**Required work**
Rewrite the stretch from the line containing "Given: Click the share Condividi icon" through the line containing "This screenshot has width=1568, height=751.", replacing "dropdown" with "menu" and keeping all else unchanged.

**Dataset extract**
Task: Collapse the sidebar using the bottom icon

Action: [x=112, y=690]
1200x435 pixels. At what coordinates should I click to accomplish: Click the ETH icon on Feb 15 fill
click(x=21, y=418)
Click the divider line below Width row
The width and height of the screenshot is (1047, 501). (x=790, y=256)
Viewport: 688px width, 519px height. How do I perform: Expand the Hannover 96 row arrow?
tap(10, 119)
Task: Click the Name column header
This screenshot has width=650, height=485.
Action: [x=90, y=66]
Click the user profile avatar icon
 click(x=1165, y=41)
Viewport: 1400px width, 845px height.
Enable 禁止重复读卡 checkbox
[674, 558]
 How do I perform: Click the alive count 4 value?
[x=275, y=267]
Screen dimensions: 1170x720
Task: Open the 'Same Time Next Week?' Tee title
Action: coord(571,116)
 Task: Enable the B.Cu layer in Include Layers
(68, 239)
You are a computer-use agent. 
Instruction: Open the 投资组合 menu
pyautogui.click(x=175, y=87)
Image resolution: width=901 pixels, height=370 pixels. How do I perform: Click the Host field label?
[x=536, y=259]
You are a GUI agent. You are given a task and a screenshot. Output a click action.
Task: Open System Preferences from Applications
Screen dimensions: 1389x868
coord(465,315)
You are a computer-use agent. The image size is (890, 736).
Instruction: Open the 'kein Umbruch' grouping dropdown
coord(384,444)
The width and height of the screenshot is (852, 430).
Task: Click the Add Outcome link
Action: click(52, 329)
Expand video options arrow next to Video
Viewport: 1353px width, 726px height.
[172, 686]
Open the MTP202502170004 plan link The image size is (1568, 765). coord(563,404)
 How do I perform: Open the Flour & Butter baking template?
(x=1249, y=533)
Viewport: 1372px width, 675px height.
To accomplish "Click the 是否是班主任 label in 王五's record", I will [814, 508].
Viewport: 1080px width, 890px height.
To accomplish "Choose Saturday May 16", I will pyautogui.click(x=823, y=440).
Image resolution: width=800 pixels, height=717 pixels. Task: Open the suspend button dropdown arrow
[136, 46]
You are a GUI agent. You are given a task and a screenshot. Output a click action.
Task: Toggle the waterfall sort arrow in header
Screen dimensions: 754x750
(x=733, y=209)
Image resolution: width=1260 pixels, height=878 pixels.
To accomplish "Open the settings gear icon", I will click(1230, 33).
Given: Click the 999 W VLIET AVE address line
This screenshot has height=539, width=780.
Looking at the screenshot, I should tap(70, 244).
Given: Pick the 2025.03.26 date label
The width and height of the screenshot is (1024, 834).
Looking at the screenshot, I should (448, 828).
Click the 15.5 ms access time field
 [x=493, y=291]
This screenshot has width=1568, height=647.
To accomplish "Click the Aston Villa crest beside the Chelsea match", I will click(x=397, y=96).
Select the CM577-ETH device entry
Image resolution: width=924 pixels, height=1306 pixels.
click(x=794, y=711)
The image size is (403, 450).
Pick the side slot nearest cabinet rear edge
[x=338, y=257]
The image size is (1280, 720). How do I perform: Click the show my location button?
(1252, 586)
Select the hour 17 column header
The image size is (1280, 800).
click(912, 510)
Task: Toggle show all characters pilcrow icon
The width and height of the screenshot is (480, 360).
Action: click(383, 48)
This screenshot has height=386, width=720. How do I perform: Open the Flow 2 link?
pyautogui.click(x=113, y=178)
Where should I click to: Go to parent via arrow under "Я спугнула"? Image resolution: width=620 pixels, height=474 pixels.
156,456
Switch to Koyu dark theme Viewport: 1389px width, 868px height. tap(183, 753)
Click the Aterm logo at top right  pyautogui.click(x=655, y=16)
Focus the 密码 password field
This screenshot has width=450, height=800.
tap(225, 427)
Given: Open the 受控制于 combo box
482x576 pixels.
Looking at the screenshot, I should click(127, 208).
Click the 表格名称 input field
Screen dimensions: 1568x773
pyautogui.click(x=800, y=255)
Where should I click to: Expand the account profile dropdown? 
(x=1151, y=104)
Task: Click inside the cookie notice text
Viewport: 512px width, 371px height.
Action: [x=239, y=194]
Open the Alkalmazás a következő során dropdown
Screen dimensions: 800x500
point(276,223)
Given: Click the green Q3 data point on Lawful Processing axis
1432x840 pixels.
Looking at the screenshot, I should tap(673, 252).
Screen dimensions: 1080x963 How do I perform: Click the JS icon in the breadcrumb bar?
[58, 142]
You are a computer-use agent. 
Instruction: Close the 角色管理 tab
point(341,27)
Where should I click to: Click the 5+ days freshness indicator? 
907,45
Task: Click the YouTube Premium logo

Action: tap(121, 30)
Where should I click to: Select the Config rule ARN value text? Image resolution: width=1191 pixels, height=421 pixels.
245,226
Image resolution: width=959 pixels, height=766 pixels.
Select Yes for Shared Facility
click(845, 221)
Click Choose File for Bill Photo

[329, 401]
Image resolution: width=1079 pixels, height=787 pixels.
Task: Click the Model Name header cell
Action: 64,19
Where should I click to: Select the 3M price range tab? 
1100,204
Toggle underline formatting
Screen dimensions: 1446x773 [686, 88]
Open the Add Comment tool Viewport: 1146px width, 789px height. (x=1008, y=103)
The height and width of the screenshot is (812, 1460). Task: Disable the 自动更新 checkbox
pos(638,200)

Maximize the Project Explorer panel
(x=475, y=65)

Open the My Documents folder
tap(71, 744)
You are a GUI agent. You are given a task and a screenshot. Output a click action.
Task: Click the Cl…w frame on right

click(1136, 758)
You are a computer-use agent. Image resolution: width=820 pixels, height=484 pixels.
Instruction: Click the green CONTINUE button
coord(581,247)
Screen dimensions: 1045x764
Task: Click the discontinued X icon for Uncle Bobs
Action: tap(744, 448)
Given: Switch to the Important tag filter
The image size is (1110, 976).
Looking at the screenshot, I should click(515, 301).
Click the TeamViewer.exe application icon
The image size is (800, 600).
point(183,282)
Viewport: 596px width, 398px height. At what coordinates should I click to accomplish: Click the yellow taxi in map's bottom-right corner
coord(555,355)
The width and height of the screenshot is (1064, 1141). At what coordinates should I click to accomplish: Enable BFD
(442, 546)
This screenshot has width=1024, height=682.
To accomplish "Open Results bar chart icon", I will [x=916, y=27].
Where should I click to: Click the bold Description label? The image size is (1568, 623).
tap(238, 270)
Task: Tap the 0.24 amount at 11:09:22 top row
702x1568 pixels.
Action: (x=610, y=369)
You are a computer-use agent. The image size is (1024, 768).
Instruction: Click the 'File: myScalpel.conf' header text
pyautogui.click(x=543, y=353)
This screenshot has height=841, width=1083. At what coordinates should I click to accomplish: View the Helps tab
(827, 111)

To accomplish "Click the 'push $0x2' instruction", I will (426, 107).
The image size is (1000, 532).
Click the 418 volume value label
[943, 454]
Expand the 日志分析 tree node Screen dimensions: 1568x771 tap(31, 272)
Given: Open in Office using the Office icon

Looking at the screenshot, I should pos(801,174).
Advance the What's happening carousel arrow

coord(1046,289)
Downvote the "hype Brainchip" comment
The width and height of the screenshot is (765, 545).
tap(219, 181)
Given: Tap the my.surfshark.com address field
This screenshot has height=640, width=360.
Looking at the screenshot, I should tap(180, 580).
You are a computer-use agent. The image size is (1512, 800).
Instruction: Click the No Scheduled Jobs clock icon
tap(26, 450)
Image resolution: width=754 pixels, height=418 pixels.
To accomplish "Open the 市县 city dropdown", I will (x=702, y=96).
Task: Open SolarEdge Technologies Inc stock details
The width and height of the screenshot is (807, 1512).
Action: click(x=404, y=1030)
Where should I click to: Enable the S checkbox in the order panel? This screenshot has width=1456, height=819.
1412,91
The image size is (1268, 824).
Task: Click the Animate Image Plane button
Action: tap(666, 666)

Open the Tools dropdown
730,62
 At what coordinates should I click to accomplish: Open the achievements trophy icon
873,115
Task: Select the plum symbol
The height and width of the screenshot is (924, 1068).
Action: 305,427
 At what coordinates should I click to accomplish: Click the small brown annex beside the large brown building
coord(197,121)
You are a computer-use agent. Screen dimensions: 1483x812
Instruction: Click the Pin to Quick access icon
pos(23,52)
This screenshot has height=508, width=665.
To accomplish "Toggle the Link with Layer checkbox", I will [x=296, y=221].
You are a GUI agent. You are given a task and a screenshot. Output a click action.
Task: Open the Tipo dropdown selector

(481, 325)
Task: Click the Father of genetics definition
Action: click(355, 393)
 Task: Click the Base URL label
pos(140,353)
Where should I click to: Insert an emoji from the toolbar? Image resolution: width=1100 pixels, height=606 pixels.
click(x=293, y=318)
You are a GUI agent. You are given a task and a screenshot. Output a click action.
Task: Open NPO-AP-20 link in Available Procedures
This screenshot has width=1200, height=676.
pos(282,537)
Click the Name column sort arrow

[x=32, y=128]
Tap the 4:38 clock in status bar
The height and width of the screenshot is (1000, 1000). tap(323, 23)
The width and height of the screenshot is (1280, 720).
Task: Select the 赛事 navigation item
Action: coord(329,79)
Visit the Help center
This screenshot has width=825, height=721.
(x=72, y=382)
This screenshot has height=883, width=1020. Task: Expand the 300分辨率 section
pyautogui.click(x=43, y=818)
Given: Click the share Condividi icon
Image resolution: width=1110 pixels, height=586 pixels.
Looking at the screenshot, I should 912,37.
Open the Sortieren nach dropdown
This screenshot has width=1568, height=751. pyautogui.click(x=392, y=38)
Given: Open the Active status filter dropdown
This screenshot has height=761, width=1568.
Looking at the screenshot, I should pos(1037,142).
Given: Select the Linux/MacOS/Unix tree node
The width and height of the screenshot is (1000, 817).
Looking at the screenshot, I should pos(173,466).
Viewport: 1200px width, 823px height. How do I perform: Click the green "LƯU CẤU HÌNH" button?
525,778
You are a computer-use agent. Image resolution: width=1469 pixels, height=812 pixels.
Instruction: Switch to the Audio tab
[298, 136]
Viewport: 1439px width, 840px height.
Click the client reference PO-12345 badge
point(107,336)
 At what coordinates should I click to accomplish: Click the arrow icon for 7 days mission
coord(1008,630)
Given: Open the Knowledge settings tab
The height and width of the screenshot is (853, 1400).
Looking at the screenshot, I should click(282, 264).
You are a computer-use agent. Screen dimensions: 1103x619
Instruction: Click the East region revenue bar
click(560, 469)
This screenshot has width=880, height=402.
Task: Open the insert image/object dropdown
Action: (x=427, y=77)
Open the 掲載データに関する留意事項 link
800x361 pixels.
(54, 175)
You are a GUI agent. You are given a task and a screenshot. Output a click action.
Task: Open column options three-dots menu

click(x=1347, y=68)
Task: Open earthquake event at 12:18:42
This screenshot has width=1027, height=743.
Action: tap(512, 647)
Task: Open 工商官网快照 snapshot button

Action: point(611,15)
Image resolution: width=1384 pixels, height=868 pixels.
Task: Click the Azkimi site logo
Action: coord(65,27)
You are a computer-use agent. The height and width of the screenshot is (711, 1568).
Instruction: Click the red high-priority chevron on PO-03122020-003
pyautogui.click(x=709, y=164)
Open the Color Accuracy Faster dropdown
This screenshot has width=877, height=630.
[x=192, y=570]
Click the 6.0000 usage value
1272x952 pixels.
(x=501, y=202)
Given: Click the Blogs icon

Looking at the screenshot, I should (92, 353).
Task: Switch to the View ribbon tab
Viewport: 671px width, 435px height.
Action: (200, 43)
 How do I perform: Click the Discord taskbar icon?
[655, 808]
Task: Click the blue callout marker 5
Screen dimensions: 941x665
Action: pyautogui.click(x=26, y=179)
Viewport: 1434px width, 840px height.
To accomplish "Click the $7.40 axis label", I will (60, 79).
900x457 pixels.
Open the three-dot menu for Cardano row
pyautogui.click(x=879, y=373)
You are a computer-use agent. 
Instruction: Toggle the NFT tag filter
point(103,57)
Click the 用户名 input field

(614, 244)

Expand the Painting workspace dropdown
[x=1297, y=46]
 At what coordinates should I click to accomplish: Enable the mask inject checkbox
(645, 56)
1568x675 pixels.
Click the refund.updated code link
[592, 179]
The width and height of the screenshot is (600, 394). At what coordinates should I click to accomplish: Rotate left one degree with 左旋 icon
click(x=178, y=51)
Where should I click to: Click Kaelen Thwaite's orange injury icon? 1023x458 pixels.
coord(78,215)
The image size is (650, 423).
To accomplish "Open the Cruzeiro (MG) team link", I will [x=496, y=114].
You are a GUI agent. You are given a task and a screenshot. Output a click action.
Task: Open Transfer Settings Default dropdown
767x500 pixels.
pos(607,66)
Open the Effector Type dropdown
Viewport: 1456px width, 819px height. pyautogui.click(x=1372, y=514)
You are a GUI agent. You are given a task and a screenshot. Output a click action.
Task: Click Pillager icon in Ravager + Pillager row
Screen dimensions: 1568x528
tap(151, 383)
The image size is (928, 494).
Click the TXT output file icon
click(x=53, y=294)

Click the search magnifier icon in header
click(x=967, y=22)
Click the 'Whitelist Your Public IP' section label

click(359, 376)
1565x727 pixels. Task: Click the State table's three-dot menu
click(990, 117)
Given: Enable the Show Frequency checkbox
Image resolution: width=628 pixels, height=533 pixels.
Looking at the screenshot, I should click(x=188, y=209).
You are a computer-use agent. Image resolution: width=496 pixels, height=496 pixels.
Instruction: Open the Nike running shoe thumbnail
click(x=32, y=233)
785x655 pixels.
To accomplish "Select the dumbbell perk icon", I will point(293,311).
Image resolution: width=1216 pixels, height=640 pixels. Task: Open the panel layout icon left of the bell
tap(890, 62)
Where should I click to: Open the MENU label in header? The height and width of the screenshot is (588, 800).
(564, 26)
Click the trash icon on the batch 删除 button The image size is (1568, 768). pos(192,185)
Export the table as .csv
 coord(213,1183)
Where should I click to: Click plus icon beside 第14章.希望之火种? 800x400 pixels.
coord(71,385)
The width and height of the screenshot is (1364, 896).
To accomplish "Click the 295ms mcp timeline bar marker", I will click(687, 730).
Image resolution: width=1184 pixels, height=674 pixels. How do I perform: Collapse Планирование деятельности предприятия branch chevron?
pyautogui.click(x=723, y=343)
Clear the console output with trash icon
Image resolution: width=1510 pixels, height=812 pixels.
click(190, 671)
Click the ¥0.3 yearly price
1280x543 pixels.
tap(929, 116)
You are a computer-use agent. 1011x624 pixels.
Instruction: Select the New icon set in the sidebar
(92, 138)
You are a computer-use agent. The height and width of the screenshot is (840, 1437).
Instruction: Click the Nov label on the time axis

**Task result**
Given: Click the share Condividi icon
Image resolution: width=1110 pixels, height=586 pixels.
Looking at the screenshot, I should 912,37.
Open the Sortieren nach menu
This screenshot has width=1568, height=751. pyautogui.click(x=392, y=38)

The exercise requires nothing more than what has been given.